CONSIGNES DE L'EXERCICE:
1. Résumez en deux phrases l'extrait sur la tentative de coup d'État au Bénin.
2. D'après l'extrait sur la tentative de coup d'État au Bénin, quel âge a le lieutenant-colonel Pascal Tigri ?
3. Recopiez le passage de l'extrait sur la tentative de coup d'État au Bénin situé entre « Les griefs du » et « passe au noir. », bornes incluses, en remplaçant « Tigri » par « le chef du commando ».

EXTRAIT DE RÉFÉRENCE:
· · · · ·

Pendant ce temps, l’autre front de l’assaut se jouait à quelques kilomètres de là. Un commando restreint – estimé à une vingtaine d’hommes – a forcé l’entrée des studios de l’Office de Radiodiffusion et de Télévision du Bénin (ORTB), la chaîne nationale, dans le quartier Akpakpa. À 6 h 30 précises, huit officiers et sous-officiers, menés par le lieutenant-colonel Pascal Tigri – un vétéran de 48 ans connu pour ses critiques sur la gestion sécuritaire au nord du pays –, ont investi les studios et interrompu la programmation. Ils se sont autoproclamés « Comité Militaire pour la Refondation » (CMR).

Les griefs du CMR : sécurité, injustice et remise en cause des libertés
Dans une déclaration lue d’une voix ferme, Tigri a proclamé : « M. Patrice Talon est démis de ses fonctions de président de la République. » Les putschistes invoquaient une litanie de griefs : la « dégradation continue de la situation sécuritaire au nord du Bénin » face aux incursions jihadistes ; la « négligence envers les soldats tombés au front » ; des « promotions injustes » ; et une « remise en cause déguisée des libertés fondamentales ». Le communiqué annonçait également la suspension de la Constitution révisée en novembre 2025, la dissolution de toutes les institutions d’État et la fermeture des frontières, avant que l’écran ne passe au noir.

La riposte fulgurante : loyauté de l’armée et arrestations express
La réponse du pouvoir n’a pas tardé. Dès 8 h, des unités de la Garde républicaine – corps d’élite chargé de la protection du chef de l’État – ont lancé une contre-offensive coordonnée. Les loyalistes, mieux équipés et numériquement supérieurs, ont immédiatement concentré leurs efforts sur la capitale économique. Comme l’a souligné le ministre des Affaires étrangères, Olushegun Bakari, interrogé par des agences internationales : « Une grande partie de l’armée, la Garde nationale, est toujours loyale au président et contrôle la situation. »

· · · · ·

DONNÉES DE L'EXERCICE:
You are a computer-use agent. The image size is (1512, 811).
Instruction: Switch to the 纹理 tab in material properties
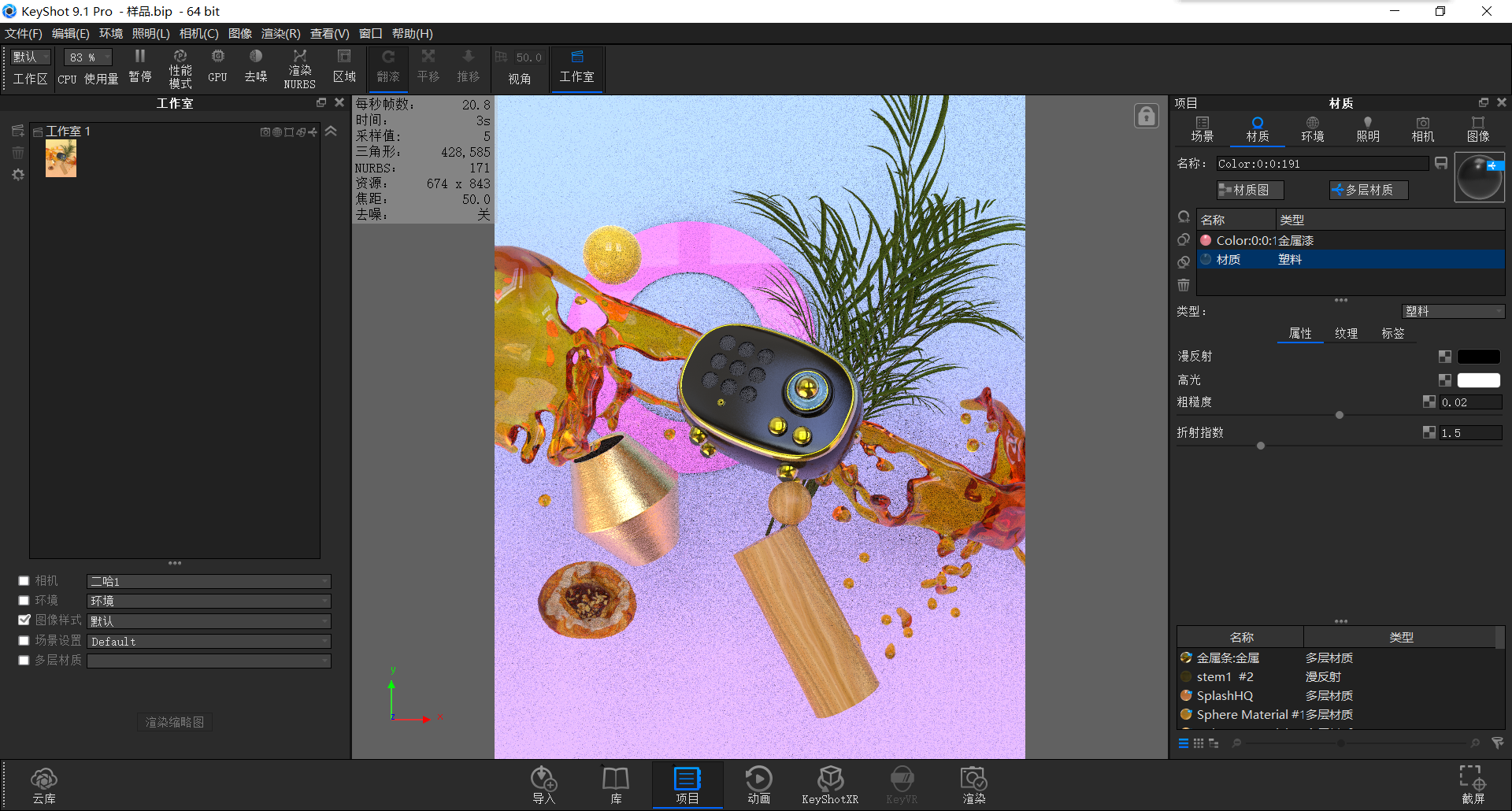[x=1347, y=333]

· · · · ·

RÉPONSES PAR CONSIGNE:
1. À 6 h 30, des militaires menés par le lieutenant-colonel Pascal Tigri ont investi les studios de l'ORTB, se sont proclamés « Comité Militaire pour la Refondation » et ont annoncé la destitution de Patrice Talon en invoquant notamment la dégradation de la situation sécuritaire au nord du pays. Dès 8 h, des unités de la Garde républicaine ont lancé une contre-offensive, et le ministre des Affaires étrangères, Olushegun Bakari, a affirmé qu'une grande partie de l'armée restait loyale au président.

2. Il a 48 ans.

3.
Les griefs du CMR : sécurité, injustice et remise en cause des libertés
Dans une déclaration lue d’une voix ferme, le chef du commando a proclamé : « M. Patrice Talon est démis de ses fonctions de président de la République. » Les putschistes invoquaient une litanie de griefs : la « dégradation continue de la situation sécuritaire au nord du Bénin » face aux incursions jihadistes ; la « négligence envers les soldats tombés au front » ; des « promotions injustes » ; et une « remise en cause déguisée des libertés fondamentales ». Le communiqué annonçait également la suspension de la Constitution révisée en novembre 2025, la dissolution de toutes les institutions d’État et la fermeture des frontières, avant que l’écran ne passe au noir.